Work instructions ▸ Give back, character for character, the line that includes "At what coordinates should I click to accomplish: Click" and all lines beneath it in the data.
········
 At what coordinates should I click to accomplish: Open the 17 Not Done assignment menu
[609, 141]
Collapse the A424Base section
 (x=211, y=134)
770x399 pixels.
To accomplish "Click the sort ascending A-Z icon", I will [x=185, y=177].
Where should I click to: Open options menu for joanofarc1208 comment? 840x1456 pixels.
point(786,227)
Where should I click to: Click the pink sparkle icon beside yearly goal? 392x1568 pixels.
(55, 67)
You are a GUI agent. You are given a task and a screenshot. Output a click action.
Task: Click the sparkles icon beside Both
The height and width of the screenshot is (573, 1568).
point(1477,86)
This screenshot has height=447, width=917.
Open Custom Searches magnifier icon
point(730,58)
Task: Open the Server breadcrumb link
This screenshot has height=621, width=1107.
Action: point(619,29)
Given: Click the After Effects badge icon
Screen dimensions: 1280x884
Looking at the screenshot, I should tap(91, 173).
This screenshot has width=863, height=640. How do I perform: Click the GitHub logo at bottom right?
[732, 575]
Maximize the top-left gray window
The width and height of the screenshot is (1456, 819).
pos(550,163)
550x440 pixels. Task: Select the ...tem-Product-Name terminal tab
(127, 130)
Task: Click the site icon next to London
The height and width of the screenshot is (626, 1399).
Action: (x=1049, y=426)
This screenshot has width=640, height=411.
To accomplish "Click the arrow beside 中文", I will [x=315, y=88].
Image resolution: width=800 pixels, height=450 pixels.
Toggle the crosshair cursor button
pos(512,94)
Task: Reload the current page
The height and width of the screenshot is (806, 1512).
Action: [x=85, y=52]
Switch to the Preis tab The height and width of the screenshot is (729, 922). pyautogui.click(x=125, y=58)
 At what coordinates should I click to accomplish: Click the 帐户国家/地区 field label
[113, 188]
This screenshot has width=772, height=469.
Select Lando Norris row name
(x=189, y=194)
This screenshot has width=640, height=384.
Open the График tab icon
········
Written solution ▸
 At what coordinates should I click to accomplish: Click the 帐户国家/地区 field label
[113, 188]
This screenshot has width=772, height=469.
Select Lando Norris row name
(x=189, y=194)
This screenshot has width=640, height=384.
Open the График tab icon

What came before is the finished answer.